You are viewing a plain text version of this content. The canonical link for it is here.
Posted to c-users@xerces.apache.org by jinesh kj <ji...@gmail.com> on 2007/12/04 07:35:08 UTC

converting XMLCh* in unicode to string

hi,

I have some doubts in this regard. I am having a program which reads the
text content of an XML element by getTextContent and i want to transcode it
to unicode. I have a simple doubt out of topic, like can i store the string
in std::string as other non unicode strings and use functions like find and
all?(basically i need to read the string word by word). Also
XMLString::transcode will transcode to native encoding i believe.
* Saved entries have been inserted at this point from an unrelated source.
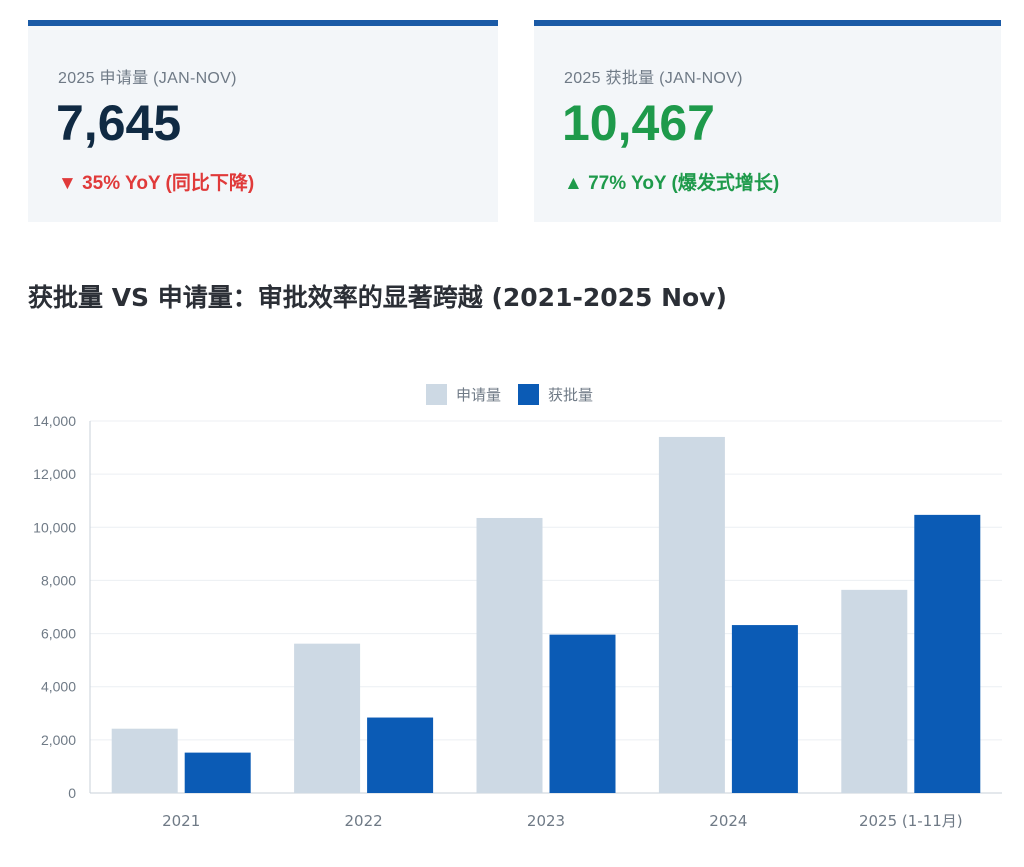  I want to click on approvals-card-value: 10,467, so click(638, 123).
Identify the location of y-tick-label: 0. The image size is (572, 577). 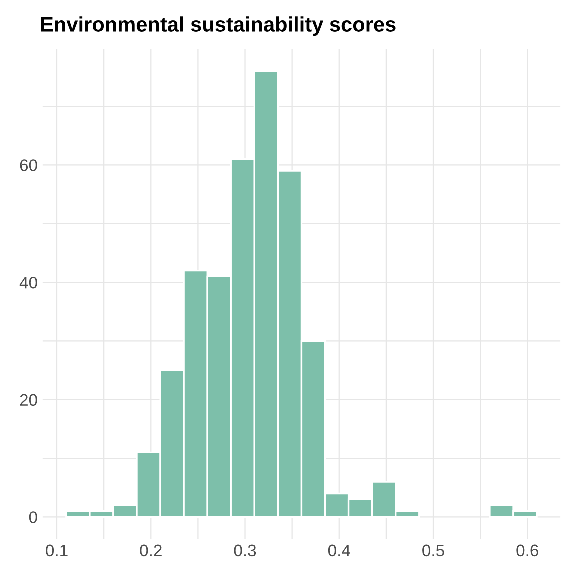
(34, 518).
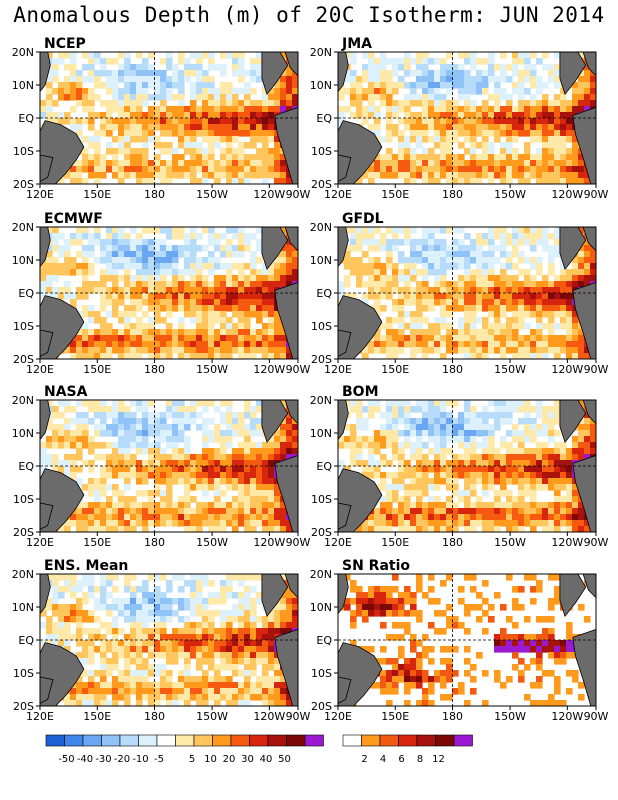 Image resolution: width=618 pixels, height=800 pixels. What do you see at coordinates (192, 760) in the screenshot?
I see `colorbar-label: 5` at bounding box center [192, 760].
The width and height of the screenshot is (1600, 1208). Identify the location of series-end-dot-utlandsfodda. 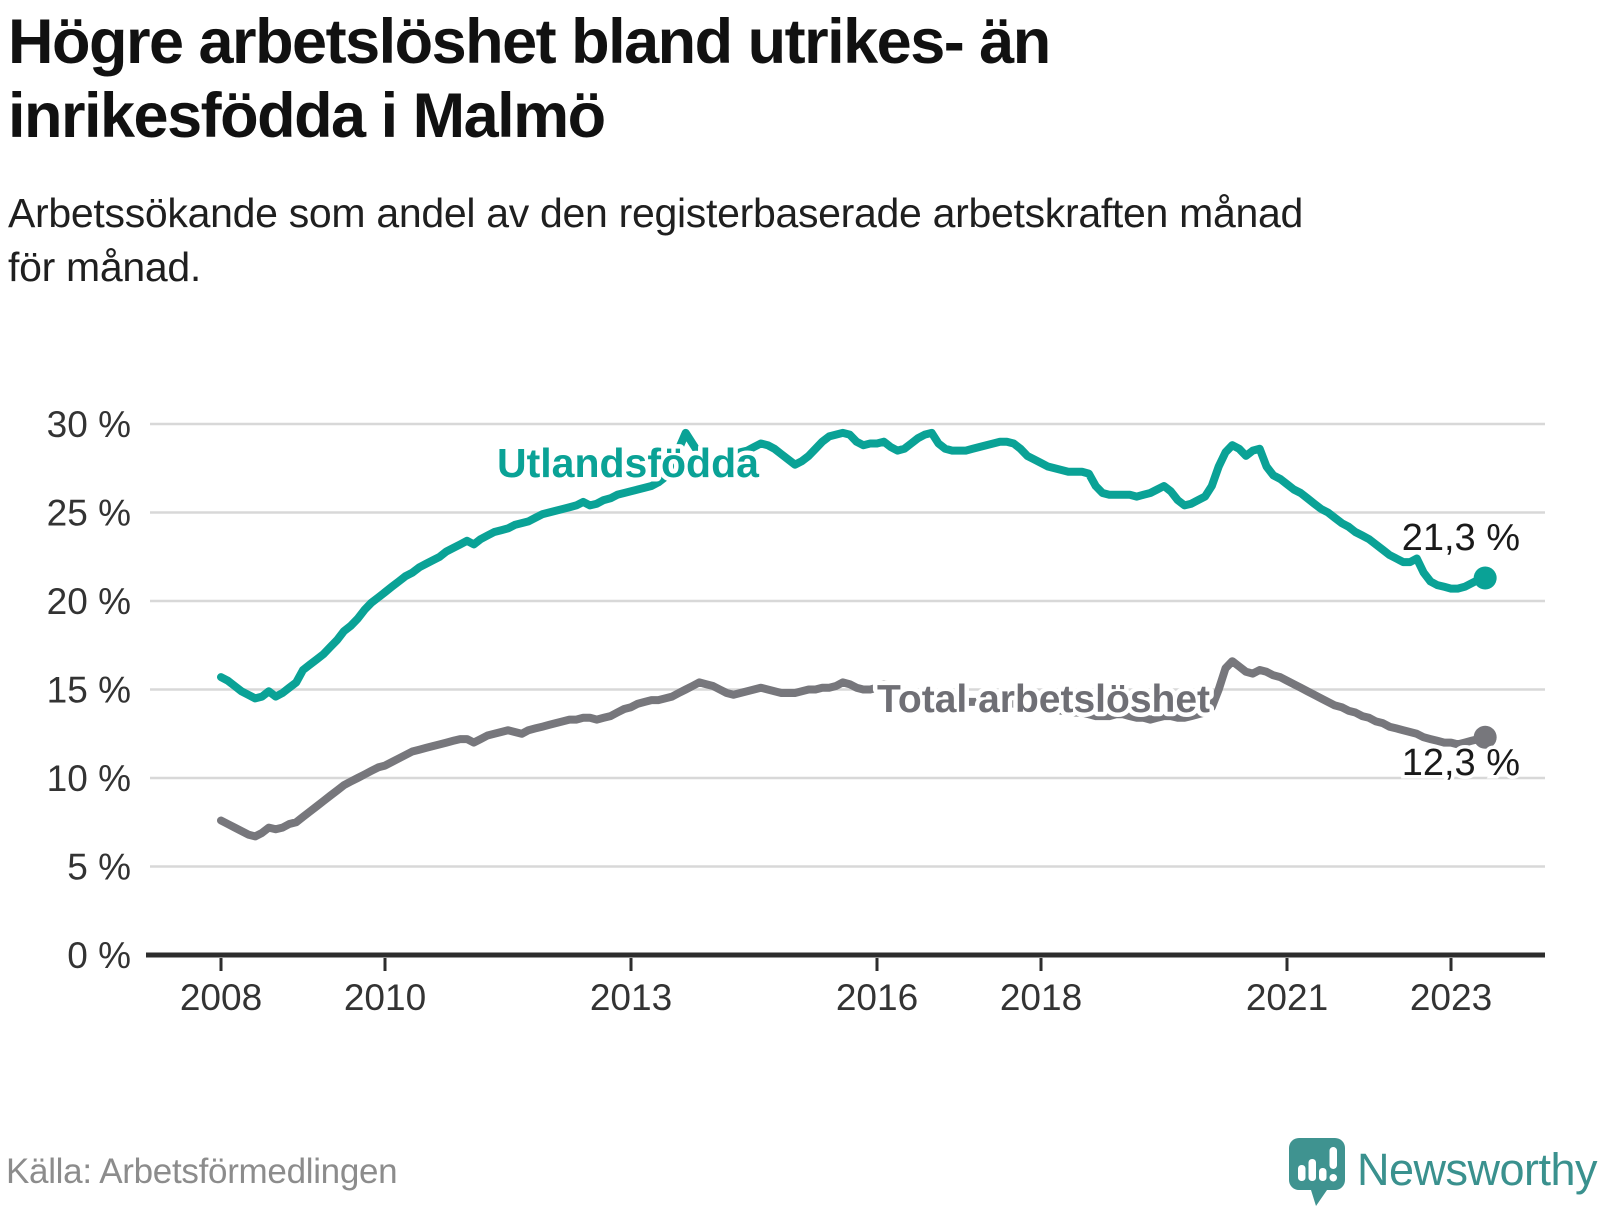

If I use a
std::wstring, can i solve the problem?

regards

Jinesh K J

P.S: sorry, i know the question is more related to c++, if anyone know the
answers please  help me.

-- 
My Feelings,Expressions-
http://logbookofanobserver.blogspot.com

SMC : My computer, My language http://smc.org.in
സ്വതന്ത്ര മലയാളം കമ്പ്യൂട്ടിങ്ങ്, എന്റെ കമ്പ്യൂട്ടറിന് എന്റെ ഭാഷ

Re: converting XMLCh* in unicode to string

Posted by jinesh kj <ji...@gmail.com>.
Thank you for your reply dave. Can you please direct me to the discussion? I
checked the archives but can't identify the specific discussion.

regards

Jinesh K J

On 12/4/07, David Bertoni <db...@apache.org> wrote:
>
> jinesh kj wrote:
> > hi,
> >
> > I have some doubts in this regard. I am having a program which reads the
> > text content of an XML element by getTextContent and i want to transcode
> it
> > to unicode.
>
> String data in Xerces-C is encoded in UTF-16, so it's already Unicode
> data.
>
>   I have a simple doubt out of topic, like can i store the string
> > in std::string as other non unicode strings and use functions like find
> and
> > all?(basically i need to read the string word by word). Also
> > XMLString::transcode will transcode to native encoding i believe.
>
> Yes, XMLString::transcode() will transcode a string to the local code
> page,
> so it's not very helpful if you care about the fidelity of the data.  You
> can transcode UTF-16 to UTF-8 and store the UTF-8 bytes in std::string,
> but
> you may not be able to use all of std::string's member functions.  There
> was a very recent thread on the mailing list about this, so you should
> review the recent postings to the list.
>
> > If I use a std::wstring, can i solve the problem?
>
> Unlikely, unless your platform support UTF-16 for the wchar_t data type.
> Windows is the only platform that does this consistently.  Otherwise, you
> will probably have to fall back to std::vector<XMLCh>.
>
> Dave
>



-- 
My Feelings,Expressions-
http://logbookofanobserver.blogspot.com

SMC : My computer, My language http://smc.org.in
സ്വതന്ത്ര മലയാളം കമ്പ്യൂട്ടിങ്ങ്, എന്റെ കമ്പ്യൂട്ടറിന് എന്റെ ഭാഷ

Re: converting XMLCh* in unicode to string

Posted by David Bertoni <db...@apache.org>.
jinesh kj wrote:
> hi,
> 
> I have some doubts in this regard. I am having a program which reads the
> text content of an XML element by getTextContent and i want to transcode it
> to unicode.

String data in Xerces-C is encoded in UTF-16, so it's already Unicode data.

  I have a simple doubt out of topic, like can i store the string
> in std::string as other non unicode strings and use functions like find and
> all?(basically i need to read the string word by word). Also
> XMLString::transcode will transcode to native encoding i believe.

Yes, XMLString::transcode() will transcode a string to the local code page, 
so it's not very helpful if you care about the fidelity of the data.  You 
can transcode UTF-16 to UTF-8 and store the UTF-8 bytes in std::string, but 
you may not be able to use all of std::string's member functions.  There 
was a very recent thread on the mailing list about this, so you should 
review the recent postings to the list.

> If I use a std::wstring, can i solve the problem?

Unlikely, unless your platform support UTF-16 for the wchar_t data type. 
Windows is the only platform that does this consistently.  Otherwise, you 
will probably have to fall back to std::vector<XMLCh>.

Dave